Would you please copy the part of the material below that opens with the line containing "Click the green Start" and closes with the line containing "Given: Clear the search with the X icon"? Copy it exactly, and only it.

============

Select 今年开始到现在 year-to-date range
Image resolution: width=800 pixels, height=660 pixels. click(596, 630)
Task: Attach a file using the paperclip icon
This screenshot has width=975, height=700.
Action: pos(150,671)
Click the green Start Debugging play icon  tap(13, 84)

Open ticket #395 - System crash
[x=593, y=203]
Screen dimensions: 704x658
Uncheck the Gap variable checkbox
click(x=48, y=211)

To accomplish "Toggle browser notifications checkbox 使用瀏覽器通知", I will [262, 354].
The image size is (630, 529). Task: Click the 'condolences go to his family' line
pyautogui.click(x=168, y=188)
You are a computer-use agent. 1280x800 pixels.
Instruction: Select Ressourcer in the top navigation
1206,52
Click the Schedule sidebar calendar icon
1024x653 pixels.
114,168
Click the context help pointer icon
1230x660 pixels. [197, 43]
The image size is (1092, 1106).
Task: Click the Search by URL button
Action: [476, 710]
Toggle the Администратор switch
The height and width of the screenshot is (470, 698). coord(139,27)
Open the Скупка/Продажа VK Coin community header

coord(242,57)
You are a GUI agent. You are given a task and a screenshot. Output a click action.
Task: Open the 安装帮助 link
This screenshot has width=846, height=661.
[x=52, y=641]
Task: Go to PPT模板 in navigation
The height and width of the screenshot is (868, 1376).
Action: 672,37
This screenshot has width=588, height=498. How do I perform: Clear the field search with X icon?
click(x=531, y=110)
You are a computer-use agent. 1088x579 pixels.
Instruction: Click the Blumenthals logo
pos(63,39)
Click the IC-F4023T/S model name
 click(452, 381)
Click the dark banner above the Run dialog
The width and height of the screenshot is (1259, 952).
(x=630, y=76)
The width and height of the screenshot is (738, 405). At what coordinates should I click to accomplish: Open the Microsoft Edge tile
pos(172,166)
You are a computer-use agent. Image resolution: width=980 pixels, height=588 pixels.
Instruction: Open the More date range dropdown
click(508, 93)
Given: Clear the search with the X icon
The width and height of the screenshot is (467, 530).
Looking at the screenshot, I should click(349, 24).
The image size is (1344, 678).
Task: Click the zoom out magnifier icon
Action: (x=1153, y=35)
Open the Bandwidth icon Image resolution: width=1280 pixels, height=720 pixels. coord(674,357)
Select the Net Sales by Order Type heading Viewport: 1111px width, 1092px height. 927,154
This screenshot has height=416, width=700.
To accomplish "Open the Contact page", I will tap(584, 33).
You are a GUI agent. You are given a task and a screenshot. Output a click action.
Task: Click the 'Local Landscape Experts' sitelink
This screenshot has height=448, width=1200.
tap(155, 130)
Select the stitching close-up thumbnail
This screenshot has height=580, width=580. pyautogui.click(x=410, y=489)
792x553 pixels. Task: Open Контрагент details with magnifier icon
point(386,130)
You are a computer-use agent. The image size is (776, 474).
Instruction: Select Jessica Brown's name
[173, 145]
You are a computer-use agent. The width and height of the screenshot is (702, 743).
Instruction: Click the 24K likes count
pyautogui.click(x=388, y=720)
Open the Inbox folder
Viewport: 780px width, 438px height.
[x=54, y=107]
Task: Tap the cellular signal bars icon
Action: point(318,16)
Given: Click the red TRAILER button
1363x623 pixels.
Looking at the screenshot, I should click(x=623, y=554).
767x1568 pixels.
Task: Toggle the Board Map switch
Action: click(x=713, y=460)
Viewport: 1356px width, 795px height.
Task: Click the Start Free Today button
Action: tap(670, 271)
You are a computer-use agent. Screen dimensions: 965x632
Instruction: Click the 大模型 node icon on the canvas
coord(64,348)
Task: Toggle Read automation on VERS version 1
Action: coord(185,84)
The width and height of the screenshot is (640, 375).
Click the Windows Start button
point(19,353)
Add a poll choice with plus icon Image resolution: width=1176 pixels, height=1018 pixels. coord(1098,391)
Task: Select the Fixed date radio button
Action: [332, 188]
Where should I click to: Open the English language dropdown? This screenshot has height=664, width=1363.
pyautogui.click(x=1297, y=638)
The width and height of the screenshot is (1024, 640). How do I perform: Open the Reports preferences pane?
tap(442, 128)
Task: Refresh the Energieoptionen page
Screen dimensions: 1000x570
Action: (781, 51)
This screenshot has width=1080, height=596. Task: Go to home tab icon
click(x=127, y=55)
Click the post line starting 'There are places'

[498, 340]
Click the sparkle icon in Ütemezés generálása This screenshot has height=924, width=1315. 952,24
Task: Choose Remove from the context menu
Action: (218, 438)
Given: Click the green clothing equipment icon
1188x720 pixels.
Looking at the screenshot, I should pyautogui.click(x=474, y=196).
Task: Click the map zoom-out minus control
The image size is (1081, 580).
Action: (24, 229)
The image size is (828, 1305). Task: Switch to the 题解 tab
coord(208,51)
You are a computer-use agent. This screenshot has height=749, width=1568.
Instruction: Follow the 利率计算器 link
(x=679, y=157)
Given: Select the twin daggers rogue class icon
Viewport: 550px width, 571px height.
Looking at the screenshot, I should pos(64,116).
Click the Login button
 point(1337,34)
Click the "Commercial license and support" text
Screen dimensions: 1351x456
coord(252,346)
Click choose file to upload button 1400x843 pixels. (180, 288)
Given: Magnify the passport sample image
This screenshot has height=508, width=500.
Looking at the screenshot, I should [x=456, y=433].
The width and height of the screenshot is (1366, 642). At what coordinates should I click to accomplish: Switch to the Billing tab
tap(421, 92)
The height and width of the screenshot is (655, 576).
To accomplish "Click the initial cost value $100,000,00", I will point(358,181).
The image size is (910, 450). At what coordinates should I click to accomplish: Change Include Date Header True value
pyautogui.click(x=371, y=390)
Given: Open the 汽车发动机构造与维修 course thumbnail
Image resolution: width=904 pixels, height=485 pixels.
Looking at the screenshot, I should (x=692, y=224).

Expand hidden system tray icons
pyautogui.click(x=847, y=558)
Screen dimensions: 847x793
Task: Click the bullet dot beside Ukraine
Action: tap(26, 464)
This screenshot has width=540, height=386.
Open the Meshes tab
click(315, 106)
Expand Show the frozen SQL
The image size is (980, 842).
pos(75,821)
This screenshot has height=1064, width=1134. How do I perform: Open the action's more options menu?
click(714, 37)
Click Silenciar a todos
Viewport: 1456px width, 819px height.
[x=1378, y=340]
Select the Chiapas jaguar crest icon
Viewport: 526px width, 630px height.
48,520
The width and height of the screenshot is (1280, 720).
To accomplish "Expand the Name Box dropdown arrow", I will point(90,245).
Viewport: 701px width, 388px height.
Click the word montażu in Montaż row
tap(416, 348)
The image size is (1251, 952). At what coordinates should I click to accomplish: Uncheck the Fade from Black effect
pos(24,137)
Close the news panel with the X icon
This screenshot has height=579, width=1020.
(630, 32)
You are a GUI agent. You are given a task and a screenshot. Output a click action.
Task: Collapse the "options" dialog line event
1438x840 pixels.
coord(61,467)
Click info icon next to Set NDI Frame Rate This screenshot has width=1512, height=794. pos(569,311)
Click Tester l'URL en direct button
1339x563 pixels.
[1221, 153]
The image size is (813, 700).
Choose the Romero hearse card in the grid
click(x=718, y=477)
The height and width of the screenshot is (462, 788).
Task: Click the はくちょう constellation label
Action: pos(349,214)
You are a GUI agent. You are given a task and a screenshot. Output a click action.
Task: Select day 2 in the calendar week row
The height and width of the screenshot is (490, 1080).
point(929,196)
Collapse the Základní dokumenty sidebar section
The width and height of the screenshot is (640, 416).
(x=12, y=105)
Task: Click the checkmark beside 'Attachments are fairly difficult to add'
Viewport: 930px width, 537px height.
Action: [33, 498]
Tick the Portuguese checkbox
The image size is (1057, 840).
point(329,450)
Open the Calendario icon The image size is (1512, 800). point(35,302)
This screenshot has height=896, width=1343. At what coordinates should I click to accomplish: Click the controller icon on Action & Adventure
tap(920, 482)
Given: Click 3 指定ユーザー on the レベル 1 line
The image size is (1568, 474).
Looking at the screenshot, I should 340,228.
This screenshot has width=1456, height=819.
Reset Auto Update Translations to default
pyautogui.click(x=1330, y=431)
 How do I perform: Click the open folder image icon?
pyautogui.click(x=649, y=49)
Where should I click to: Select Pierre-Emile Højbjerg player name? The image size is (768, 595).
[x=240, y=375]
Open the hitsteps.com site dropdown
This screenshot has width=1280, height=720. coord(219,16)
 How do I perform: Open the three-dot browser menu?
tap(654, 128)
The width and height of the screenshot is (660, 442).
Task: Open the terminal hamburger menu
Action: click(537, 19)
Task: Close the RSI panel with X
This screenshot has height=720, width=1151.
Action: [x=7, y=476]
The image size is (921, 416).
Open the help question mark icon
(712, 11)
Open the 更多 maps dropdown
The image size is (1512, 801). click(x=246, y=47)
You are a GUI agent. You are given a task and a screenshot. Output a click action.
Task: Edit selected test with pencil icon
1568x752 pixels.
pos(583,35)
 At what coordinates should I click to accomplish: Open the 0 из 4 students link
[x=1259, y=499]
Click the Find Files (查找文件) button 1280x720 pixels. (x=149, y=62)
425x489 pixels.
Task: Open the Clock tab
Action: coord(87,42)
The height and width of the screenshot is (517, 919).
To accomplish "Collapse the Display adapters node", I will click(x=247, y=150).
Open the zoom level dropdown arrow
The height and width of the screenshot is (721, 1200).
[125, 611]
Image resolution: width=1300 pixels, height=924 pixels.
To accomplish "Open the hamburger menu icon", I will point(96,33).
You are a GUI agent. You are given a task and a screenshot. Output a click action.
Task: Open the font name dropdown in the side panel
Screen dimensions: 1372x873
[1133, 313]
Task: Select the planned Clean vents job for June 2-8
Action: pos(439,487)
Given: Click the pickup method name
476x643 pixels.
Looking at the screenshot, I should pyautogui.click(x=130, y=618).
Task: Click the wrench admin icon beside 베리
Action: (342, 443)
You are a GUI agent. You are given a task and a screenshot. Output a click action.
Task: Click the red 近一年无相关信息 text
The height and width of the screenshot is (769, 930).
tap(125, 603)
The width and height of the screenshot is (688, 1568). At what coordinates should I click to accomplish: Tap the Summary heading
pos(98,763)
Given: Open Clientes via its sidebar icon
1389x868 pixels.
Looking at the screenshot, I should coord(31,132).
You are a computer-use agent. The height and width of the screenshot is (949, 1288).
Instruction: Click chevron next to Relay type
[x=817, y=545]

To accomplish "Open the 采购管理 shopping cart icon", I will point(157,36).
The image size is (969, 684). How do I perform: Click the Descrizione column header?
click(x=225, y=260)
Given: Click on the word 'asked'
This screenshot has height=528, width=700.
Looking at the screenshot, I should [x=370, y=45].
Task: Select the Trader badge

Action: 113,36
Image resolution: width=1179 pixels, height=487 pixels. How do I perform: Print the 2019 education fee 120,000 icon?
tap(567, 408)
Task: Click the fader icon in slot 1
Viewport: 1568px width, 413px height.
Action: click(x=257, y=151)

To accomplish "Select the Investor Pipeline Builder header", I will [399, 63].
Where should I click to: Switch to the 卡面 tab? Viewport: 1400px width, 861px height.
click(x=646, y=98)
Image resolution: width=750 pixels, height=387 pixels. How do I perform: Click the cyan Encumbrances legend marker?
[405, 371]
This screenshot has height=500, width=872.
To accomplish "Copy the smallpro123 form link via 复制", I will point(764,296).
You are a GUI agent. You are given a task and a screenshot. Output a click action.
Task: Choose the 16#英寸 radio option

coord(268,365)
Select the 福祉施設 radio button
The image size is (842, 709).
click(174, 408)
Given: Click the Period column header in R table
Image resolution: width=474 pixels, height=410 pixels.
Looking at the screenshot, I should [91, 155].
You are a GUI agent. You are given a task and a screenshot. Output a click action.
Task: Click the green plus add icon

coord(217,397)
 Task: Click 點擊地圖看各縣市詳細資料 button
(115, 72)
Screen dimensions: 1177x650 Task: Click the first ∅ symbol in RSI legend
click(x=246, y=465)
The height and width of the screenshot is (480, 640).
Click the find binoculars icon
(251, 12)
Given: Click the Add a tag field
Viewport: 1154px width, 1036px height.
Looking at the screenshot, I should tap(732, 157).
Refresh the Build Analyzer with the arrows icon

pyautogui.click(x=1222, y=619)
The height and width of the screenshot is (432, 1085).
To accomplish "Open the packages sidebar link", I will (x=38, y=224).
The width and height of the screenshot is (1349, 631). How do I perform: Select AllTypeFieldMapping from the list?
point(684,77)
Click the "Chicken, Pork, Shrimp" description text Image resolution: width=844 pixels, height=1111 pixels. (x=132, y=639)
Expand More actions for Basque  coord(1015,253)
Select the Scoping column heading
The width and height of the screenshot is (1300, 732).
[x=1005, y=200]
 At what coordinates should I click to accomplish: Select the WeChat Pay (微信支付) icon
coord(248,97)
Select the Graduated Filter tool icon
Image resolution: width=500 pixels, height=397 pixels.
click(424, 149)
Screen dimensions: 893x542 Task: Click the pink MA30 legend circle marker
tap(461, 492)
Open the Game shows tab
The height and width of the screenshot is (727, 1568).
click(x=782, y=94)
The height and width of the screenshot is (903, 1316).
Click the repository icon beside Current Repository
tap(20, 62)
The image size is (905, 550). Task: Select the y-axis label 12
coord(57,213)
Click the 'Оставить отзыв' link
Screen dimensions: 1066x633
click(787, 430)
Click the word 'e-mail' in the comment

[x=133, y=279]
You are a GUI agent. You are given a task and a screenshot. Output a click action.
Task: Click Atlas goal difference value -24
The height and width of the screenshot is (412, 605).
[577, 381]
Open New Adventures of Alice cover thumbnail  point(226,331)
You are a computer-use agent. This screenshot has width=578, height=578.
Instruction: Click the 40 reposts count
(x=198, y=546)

============

• Problem solution
Click the green Start Debugging play icon  tap(13, 84)

Open ticket #395 - System crash
[x=593, y=203]
Screen dimensions: 704x658
Uncheck the Gap variable checkbox
click(x=48, y=211)

To accomplish "Toggle browser notifications checkbox 使用瀏覽器通知", I will [262, 354].
The image size is (630, 529). Task: Click the 'condolences go to his family' line
pyautogui.click(x=168, y=188)
You are a computer-use agent. 1280x800 pixels.
Instruction: Select Ressourcer in the top navigation
1206,52
Click the Schedule sidebar calendar icon
1024x653 pixels.
114,168
Click the context help pointer icon
1230x660 pixels. [197, 43]
The image size is (1092, 1106).
Task: Click the Search by URL button
Action: [476, 710]
Toggle the Администратор switch
The height and width of the screenshot is (470, 698). coord(139,27)
Open the Скупка/Продажа VK Coin community header

coord(242,57)
You are a GUI agent. You are given a task and a screenshot. Output a click action.
Task: Open the 安装帮助 link
This screenshot has width=846, height=661.
[x=52, y=641]
Task: Go to PPT模板 in navigation
The height and width of the screenshot is (868, 1376).
Action: 672,37
This screenshot has width=588, height=498. How do I perform: Clear the field search with X icon?
click(x=531, y=110)
You are a computer-use agent. 1088x579 pixels.
Instruction: Click the Blumenthals logo
pos(63,39)
Click the IC-F4023T/S model name
 click(452, 381)
Click the dark banner above the Run dialog
The width and height of the screenshot is (1259, 952).
(x=630, y=76)
The width and height of the screenshot is (738, 405). At what coordinates should I click to accomplish: Open the Microsoft Edge tile
pos(172,166)
You are a computer-use agent. Image resolution: width=980 pixels, height=588 pixels.
Instruction: Open the More date range dropdown
click(508, 93)
Given: Clear the search with the X icon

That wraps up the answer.